ExplanationDesign notes

Pipelines — Stem Separation and Asset-by-Reference Render

vibi's two core jobs — stem separation and video render — are not simple single calls. An external API (Perso), polling, ffmpeg post-processing, and signed downloads line up in sequence. This article unfolds that sequence and explains why this order and why the BFF took those steps.

Premise: assumes the BFF-as-one-layer decision in why-bff.md is accepted.

Auto dubbing / auto subtitles / lipsync used to be part of this article. All three flows were removed from the BFF surface in commit 52f8d7c (sticker/자막/더빙 surface 절단). The earlier server-side mix endpoint (POST /api/v2/separate/{id}/mix) was also retired once the mobile-local preview proved sufficient — the final mix now happens inside /render. The multi-variant export UI is gone; export is a single mp4.

Stem Separation + Remix

The Perso-separated stems are shown to the user, the user adjusts which stems to mix at which volume on the mobile side (multi-player preview), and the final committed mix is folded into the render pass at export time.

Flow at a glance

sequenceDiagram
    participant M as Mobile
    participant B as vibi-bff
    participant P as Perso AI
    participant F as ffmpeg (local, at render time)

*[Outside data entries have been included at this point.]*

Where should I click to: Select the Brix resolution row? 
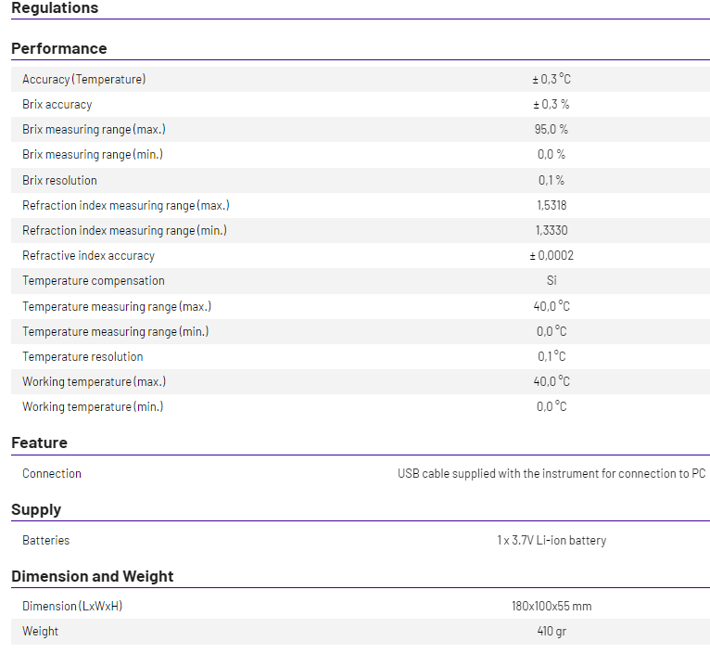coord(361,180)
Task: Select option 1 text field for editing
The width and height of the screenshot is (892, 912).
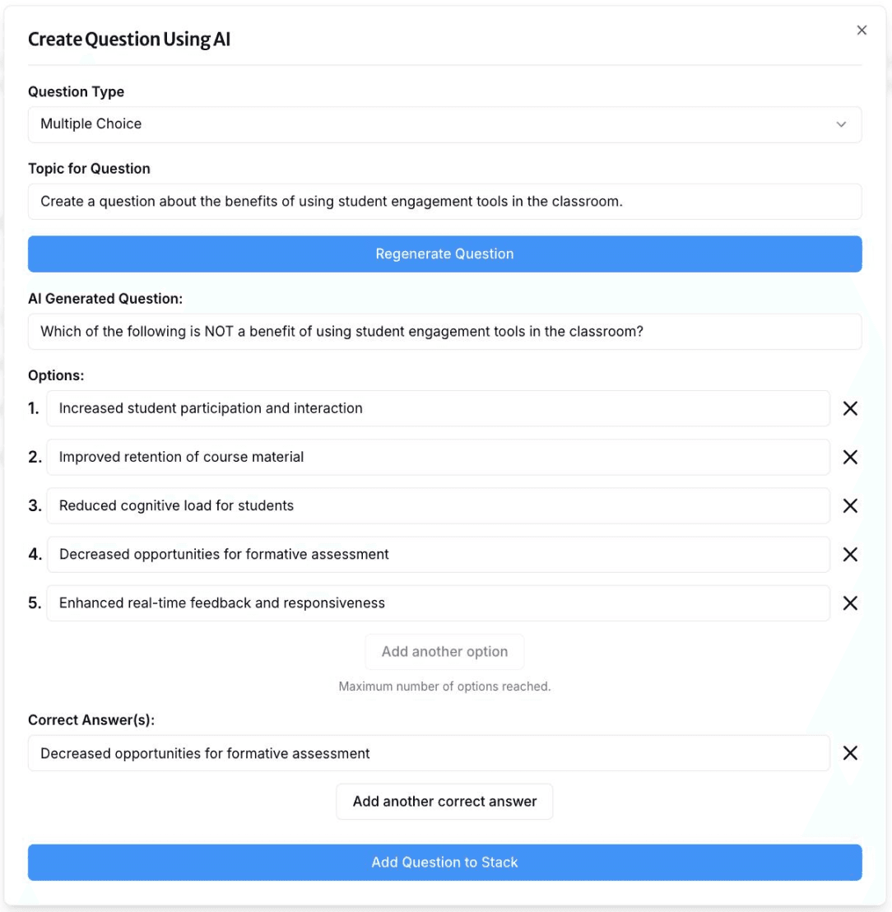Action: point(440,407)
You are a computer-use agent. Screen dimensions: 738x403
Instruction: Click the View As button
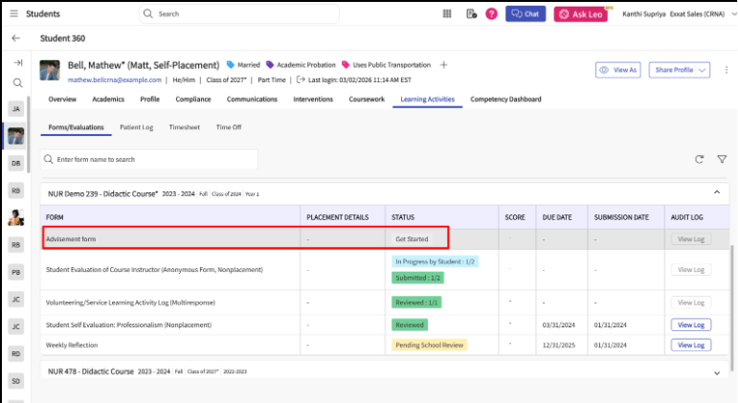click(618, 70)
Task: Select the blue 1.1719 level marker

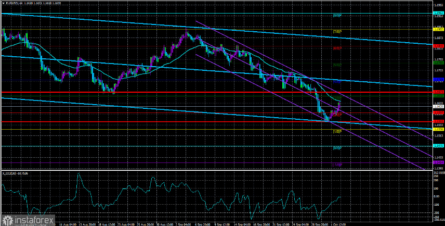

    Note over M: AudioExtractor.trimAndExtract(uri, range)<br/>→ trimmed m4a (mobile-side)
    M->>B: POST /api/v2/separate<br/>multipart(file, SeparationSpec)
    B->>B: Reserve credits (1 per started 5 min, ≥1)
    B-->>M: 202 { jobId: "sep-..." }

    Note over B,P: SeparationService.submit() (dispatcher queue)
    B->>P: getSasToken → uploadToBlob → registerMedia → submitAudioSeparation
    loop until READY (PersoPolling, 15s default)
        B->>P: GET project-status
    end
    B->>P: GET /download?target=originalVoiceSpeakers (.tar)
    B->>P: GET /download?target=originalBackgroundPath (.wav)
    B->>B: Untar speakers → per-speaker .wav<br/>Cache stems under STORAGE_PATH/separation/{jobId}/<br/>(optionally mirror to R2)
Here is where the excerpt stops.